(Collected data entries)
+-------+

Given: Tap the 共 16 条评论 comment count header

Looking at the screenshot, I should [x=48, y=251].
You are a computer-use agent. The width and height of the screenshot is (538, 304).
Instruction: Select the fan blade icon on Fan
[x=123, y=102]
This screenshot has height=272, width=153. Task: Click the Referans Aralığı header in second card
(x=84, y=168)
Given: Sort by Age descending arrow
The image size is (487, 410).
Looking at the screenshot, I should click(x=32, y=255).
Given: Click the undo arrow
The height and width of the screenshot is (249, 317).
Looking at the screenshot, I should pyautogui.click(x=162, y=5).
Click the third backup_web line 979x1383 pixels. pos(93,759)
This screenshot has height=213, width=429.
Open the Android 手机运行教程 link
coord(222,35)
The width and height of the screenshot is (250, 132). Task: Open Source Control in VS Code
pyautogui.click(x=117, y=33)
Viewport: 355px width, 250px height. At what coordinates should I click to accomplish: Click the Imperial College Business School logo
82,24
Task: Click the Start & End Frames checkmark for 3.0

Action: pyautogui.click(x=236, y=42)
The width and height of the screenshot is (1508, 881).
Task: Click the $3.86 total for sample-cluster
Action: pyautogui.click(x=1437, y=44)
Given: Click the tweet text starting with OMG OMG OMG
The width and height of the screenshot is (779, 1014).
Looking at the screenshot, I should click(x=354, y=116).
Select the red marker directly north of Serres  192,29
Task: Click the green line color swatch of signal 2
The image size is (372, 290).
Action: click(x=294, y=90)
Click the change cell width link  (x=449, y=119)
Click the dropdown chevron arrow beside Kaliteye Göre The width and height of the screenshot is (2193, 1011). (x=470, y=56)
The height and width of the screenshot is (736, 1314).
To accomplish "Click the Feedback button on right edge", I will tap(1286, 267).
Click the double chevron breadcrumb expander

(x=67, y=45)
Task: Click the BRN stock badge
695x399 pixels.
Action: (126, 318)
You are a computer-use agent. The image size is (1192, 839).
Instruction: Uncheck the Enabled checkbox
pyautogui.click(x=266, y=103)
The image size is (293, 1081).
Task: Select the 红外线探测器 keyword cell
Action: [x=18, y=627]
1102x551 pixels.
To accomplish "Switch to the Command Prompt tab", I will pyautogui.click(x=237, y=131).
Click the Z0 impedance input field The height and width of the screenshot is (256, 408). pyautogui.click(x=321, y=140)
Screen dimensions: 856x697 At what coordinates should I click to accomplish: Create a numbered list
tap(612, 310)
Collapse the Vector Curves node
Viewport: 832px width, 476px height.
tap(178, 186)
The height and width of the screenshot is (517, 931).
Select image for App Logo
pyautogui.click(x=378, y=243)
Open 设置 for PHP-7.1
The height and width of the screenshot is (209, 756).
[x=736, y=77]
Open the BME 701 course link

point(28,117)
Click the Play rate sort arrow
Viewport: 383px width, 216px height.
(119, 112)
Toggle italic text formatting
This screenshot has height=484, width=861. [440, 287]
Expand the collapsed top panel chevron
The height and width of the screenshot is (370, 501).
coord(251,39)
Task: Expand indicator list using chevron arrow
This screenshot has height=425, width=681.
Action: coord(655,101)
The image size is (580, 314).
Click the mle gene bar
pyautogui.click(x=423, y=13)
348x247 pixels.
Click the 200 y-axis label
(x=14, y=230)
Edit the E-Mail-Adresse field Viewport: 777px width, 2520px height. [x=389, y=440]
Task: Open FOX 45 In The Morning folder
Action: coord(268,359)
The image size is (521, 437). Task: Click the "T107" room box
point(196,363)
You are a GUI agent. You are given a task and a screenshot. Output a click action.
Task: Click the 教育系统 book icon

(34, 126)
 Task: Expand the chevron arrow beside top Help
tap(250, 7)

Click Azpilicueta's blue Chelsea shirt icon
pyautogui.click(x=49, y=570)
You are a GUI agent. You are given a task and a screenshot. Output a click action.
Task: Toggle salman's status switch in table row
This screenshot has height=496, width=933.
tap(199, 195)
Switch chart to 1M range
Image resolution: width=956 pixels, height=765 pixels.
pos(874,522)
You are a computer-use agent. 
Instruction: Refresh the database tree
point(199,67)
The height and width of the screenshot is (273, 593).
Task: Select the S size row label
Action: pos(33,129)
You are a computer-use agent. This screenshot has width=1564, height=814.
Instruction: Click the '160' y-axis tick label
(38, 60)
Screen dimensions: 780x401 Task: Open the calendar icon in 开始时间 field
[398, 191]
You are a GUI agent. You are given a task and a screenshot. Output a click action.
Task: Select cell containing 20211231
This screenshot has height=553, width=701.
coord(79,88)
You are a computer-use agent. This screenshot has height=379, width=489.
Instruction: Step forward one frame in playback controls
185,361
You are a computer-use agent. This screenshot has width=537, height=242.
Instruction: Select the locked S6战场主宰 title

+-------+

◆ Assignment ◆
Could you restate word for word the lines above, from the one that contains "Given: Click the tweet" through the one that contains "Click the change", and no others?

◆ Exercise result ◆
Given: Click the tweet text starting with OMG OMG OMG
The width and height of the screenshot is (779, 1014).
Looking at the screenshot, I should click(x=354, y=116).
Select the red marker directly north of Serres  192,29
Task: Click the green line color swatch of signal 2
The image size is (372, 290).
Action: click(x=294, y=90)
Click the change cell width link  (x=449, y=119)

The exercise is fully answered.